Ann scrutinizes Charley treading long-strided, barefooted, bare-chested back inside his studio, no doubt to see if his miso is ready and to dig the soy sauce and shallots out of the Swedish mini-fridge. Charley, I notice, walks in a decidedly head-forward, hump-shouldered, craning way that makes him look surprisingly old — he’s only sixty-one — but which makes me experience a sudden, unexpected and absolutely unwanted and impolitic sympathy for him. A good head shot with an oarlock is more telling on a man his age.

“You like thinking I ought to be sorry I married Charley. But I’m not sorry. Not at all,” Ann says, her tan shoe giving another nervous little twitch. “He’s a much better person than you are”—grossly unproved—“not that you have any reason to believe that, since you don’t know him. He even has a good opinion of you. He tries to be a pal to these children. He thinks we’ve done a better than average job with them.” (No mention of his daughter the novelist.) “He’s nice to me. He tells the truth. He’s faithful.” My ass as a bet on that, though I could be wrong. Some men are. Plus, I’d like to hear an example of some sovereign truth Charley professes — no doubt some self-congratulating GOP Euclideanism: A penny saved is a penny earned; buy low, sell high; old Shakespeare sure knew his potatoes. My unmerited sympathy for him goes flapping away.

“I guess I didn’t realize he held me in high esteem,” I say (and I’m sure he doesn’t). “Maybe we should be best friends.

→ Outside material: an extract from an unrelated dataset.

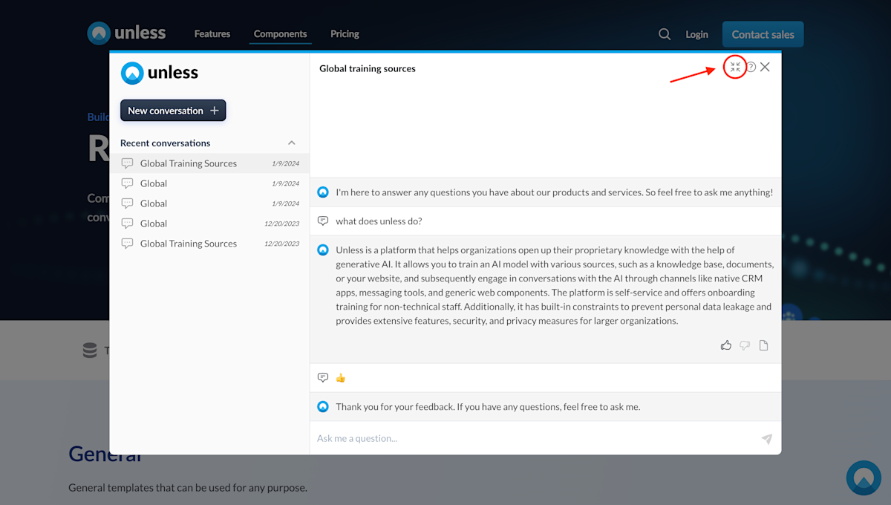
Task: Click the speech bubble icon beside the feedback emoji
Action: (x=322, y=377)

He asked me about that once. I was forced to decline.”

Ann just shakes her head, rejecting me the way a great actor rejects a heckler in the audience — utterly and without really noticing.

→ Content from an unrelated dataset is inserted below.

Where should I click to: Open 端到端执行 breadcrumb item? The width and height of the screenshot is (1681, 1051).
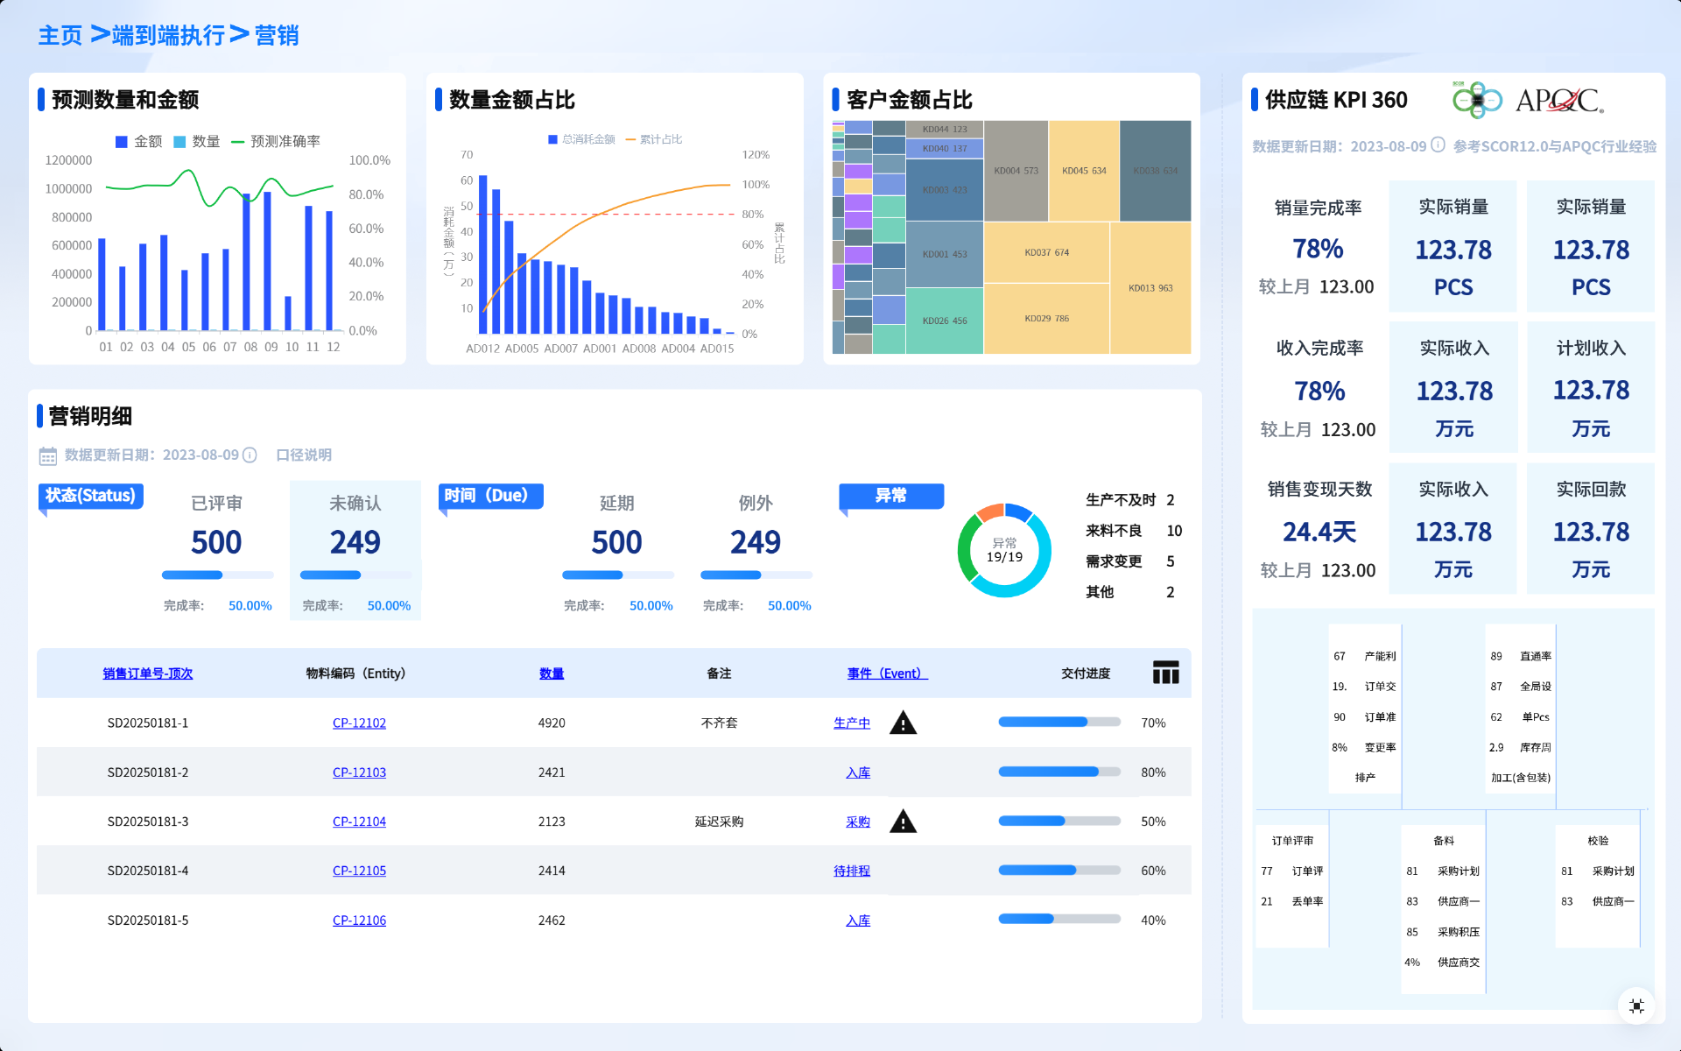[168, 35]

“Frank, you know when we were all living down in Haddam five years ago, in that sick little arrangement you thrived on, and you were fucking that little Texas bimbo and having the time of your life, I actually put an ad in the Pennysaver, advertising myself as a woman who seeks male companionship. I actually risked boredom and rape just to keep things the way you liked them.”

This is not the first time I’ve heard about the Pennysaver etc. And Vicki Arcenault was far from a bimbo. “We could’ve gotten remarried again anytime,” I say. “And I wasn’t having the time of my life. You divorced me, if you can remember precisely. We could’ve moved back in together. All kinds of things could’ve happened instead of what did.” Possibly I’m about to hear that the most difficult milieu adjustment of my adult life didn’t really have to be made (if only I’d been clairvoyant). It’s the worst news anyone could hear, and for a nickel I’d pop Ann right in the chops.

“I didn’t want to marry you.” She keeps shaking her head, though less forcefully. “I just should’ve left, that’s all. Do you even think you know why you and I got unmarried?” She takes a brief, angling look at me — uncomfortably like Sally’s look. I’d rather not be delving into the past now, but into the future or at least the present, where I’m most at home. It’s all my fault, though, for rashly bringing up the queasy matter of — or at least the word — marriage.

“I’m on record,” I say, to answer her fair and square, “as believing our son died and you and I tried to cope with it but couldn’t. Then I left home for a time and had some girlfriends, and you filed for divorce because you wanted me gone.” I look at her haltingly, as if in describing that time in our life I’d as much as stated a Goya could’ve easily been painted by a grandmother in Des Moines. “Maybe I’m wrong.”